Citus supports real-time queries for large datasets. These queries are common occurrences in rapidly growing event systems or systems with time series data. Examples include:

  • Analytic dashboards with sub-second response times
  • Exploratory queries on unfolding events
  • Large dataset archival and reports
  • Analyzing sessions with funnel, segmentation, and cohort queries

Citus provides these benefits due to its ability to parallelize query execution and scale linearly with the number of worker databases in a cluster. Advantages of Citus for real-time applications include:

  • Maintain sub-second responses with a growing dataset
  • Analyze new events and data as they become available in real-time
  • Parallelize SQL queries
  • Maintain performance under high concurrency
  • Fast responses to dashboard queries
  • Use one database, not a patchwork
  • Rich PostgreSQL data types and extensions

When is Citus Not Beneficial?

Citus offers distributed functionality to PostgreSQL, but does not scale out all workloads.
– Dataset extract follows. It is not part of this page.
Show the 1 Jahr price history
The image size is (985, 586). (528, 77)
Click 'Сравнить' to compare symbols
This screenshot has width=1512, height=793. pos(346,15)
Citus’ design mainly benefits the use cases described above. Most environments will not be appropriate for Citus, or Citus may not offer performance improvements. Citus is not likely to benefit a single-node PostgreSQL that supports your application and you are not expecting to outgrow the limits of a single-node. If your analytics applications do not need to support a large number of concurrent users or your focus is offline analytics without real-time queries or ingestion, Citus will not likely be beneficial. Queries which return data-heavy ETL results instead of summaries also will not benefit from Citus.

Citus Structure

Now that we understand what Citus is used for and when it will be beneficial to use, let’s review the structure of Citus. Citus refers to machines/instances as nodes. Citus is structured to have one coordinator node and multiple worker nodes. The coordinator node contains only sparse amounts of data (mainly metadata), while the worker nodes contain the production data broken into shards that are distributed to different nodes. The amount of worker nodes needed will depend on how much production data you have (or plan on having) and/or how you want the data distributed.

Multi-Node Installation

Let’s install a multi-node Citus cluster. The following commands are executed on Ubuntu 22.04 LTS instances. If you do not have curl currently installed, you can do so by issuing the following command:

sudo apt -y install curl

Next, we will add a repository to install the necessary components for the Citus extension. The following steps should be repeated on the coordinator node and each worker node. First, we need to add the repository with:

curl https://install.citusdata.com/community/deb.sh | sudo bash

Now that the Citus repository is set up, we can install PostgreSQL 14 along with the latest Citus extension with one command:

sudo apt -y install postgresql-14-citus-11.1

NOTE: This will only work properly on an instance that does not already have PostgreSQL installed.

We will be able to confirm installation after we load Citus into our demo database in our next Citus blog. Stay tuned!

Summary

We have covered many important aspects of Citus. We briefly introduced Citus, reviewed use cases, reviewed Citus structure, and installation of Citus along with PostgreSQL 14. Citus is a great fit for multi-tenant applications and real-time analytics. We also covered when Citus is not beneficial. Next in this series of blog posts is Citus Configuration.